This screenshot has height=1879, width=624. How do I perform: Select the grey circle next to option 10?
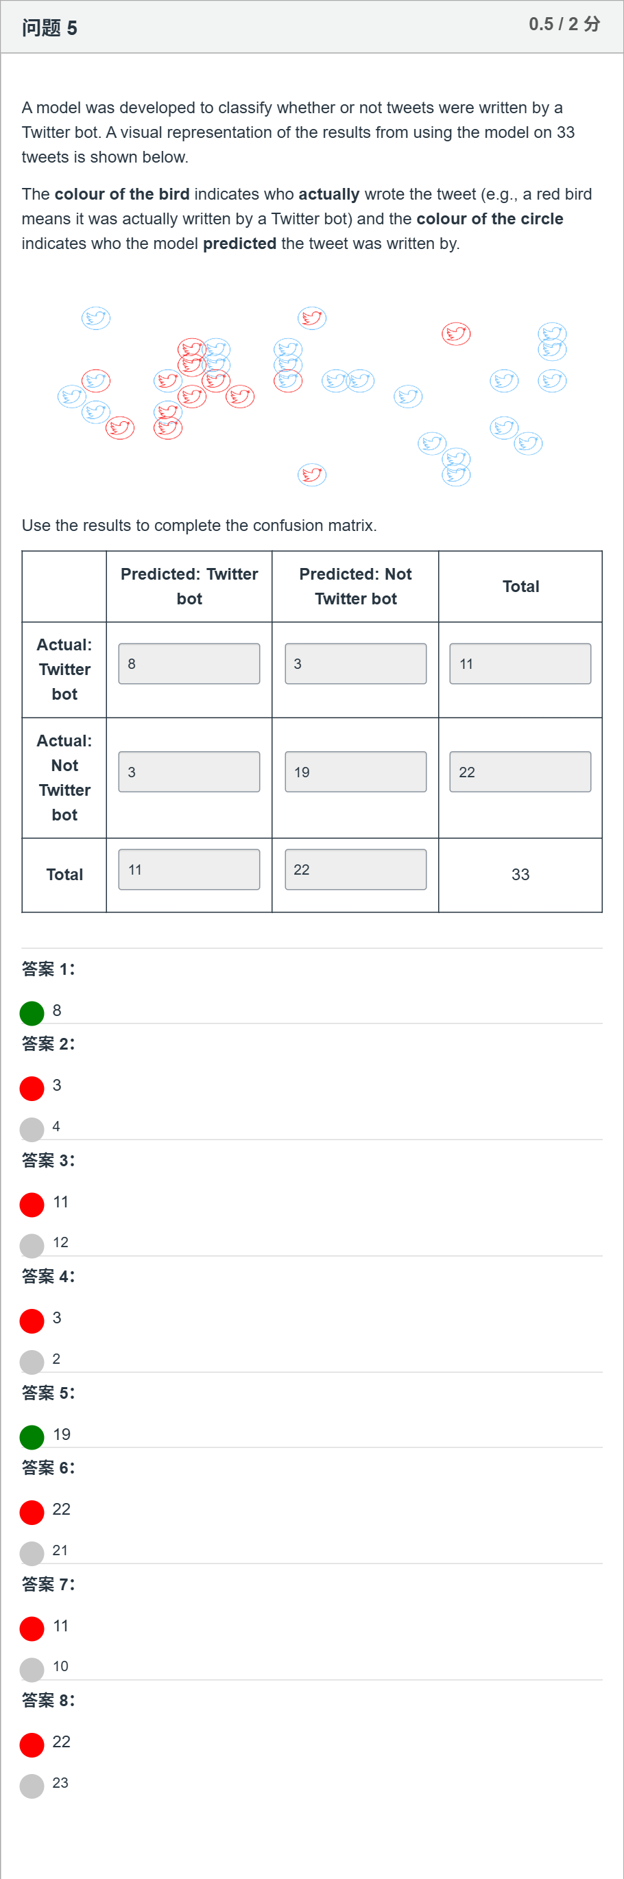point(32,1669)
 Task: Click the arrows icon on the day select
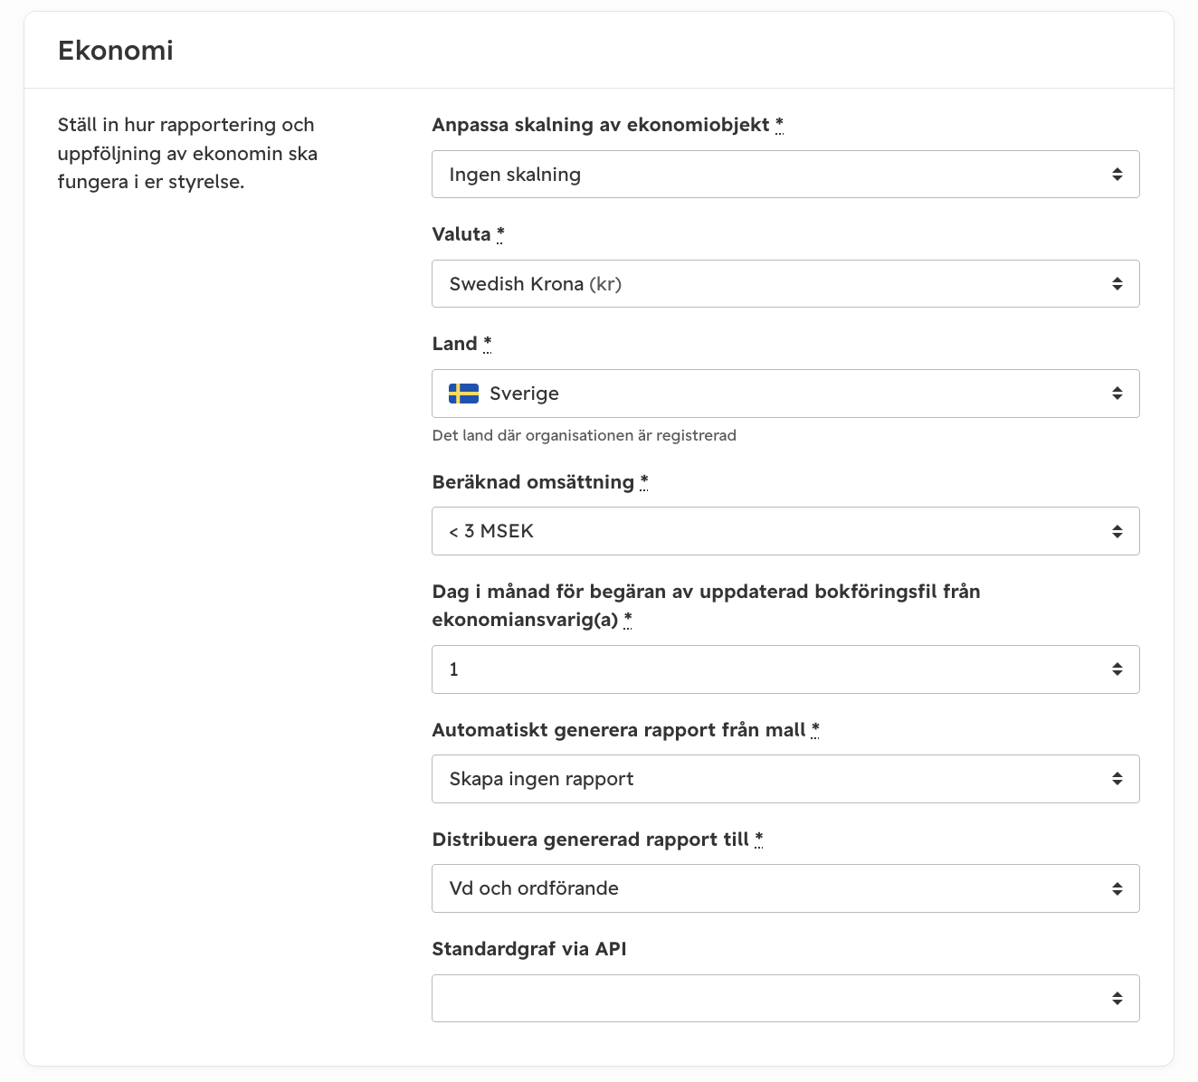1117,669
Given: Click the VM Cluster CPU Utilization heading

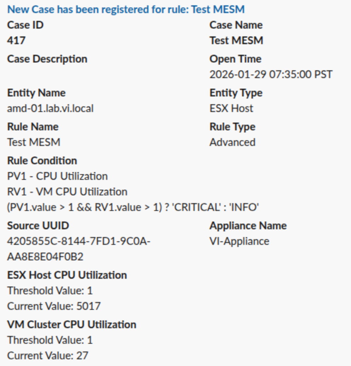Looking at the screenshot, I should tap(71, 325).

Task instructions: For the entries above, the output must hold exactly the lines from the one with "Given: Click the" through the last line, both included, and no pictures.

Answer space:
Given: Click the VM Cluster CPU Utilization heading

Looking at the screenshot, I should tap(71, 325).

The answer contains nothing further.